What is being asked: Search the records below for the word "Close". Copy each line where it occurs.

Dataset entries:
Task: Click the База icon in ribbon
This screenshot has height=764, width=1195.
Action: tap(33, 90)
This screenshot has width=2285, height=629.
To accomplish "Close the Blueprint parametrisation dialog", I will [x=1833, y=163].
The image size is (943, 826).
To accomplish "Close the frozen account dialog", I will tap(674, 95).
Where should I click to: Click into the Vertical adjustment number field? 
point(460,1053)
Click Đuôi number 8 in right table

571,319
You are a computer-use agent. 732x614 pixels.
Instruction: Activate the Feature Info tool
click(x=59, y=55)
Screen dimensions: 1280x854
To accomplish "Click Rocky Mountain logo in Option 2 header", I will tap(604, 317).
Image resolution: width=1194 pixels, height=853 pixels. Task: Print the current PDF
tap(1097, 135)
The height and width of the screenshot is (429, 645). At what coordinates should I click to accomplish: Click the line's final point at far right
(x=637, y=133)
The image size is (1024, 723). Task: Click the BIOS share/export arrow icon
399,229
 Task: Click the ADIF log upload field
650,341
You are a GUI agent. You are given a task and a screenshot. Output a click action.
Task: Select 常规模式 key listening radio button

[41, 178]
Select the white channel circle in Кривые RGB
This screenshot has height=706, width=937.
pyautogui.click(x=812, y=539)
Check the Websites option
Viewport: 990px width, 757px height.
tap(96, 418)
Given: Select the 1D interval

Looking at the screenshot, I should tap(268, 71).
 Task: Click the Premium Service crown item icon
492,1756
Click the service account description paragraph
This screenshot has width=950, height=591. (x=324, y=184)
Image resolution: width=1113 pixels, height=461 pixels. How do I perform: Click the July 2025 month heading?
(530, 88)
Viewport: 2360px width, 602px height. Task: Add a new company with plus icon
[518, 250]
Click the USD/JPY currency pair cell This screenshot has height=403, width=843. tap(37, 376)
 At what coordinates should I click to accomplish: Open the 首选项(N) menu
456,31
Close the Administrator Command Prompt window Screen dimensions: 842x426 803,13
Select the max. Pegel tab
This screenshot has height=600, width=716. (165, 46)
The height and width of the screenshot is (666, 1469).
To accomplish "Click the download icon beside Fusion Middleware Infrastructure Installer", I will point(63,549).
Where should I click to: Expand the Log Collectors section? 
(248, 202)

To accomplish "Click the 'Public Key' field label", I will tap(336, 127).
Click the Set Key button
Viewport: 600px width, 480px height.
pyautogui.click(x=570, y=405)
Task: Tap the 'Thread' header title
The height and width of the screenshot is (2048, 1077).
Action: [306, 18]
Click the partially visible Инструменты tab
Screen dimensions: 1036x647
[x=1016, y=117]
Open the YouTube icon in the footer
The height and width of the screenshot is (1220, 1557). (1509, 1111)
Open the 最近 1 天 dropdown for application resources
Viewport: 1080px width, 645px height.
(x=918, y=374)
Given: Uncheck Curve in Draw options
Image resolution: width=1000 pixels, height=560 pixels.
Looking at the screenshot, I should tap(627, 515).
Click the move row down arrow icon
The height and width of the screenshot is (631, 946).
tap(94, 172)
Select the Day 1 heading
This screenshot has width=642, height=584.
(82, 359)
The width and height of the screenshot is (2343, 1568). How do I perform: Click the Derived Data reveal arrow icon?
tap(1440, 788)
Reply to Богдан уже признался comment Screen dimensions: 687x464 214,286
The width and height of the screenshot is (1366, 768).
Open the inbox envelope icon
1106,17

Task output:
To accomplish "Close the Blueprint parametrisation dialog", I will [x=1833, y=163].
To accomplish "Close the frozen account dialog", I will tap(674, 95).
Close the Administrator Command Prompt window Screen dimensions: 842x426 803,13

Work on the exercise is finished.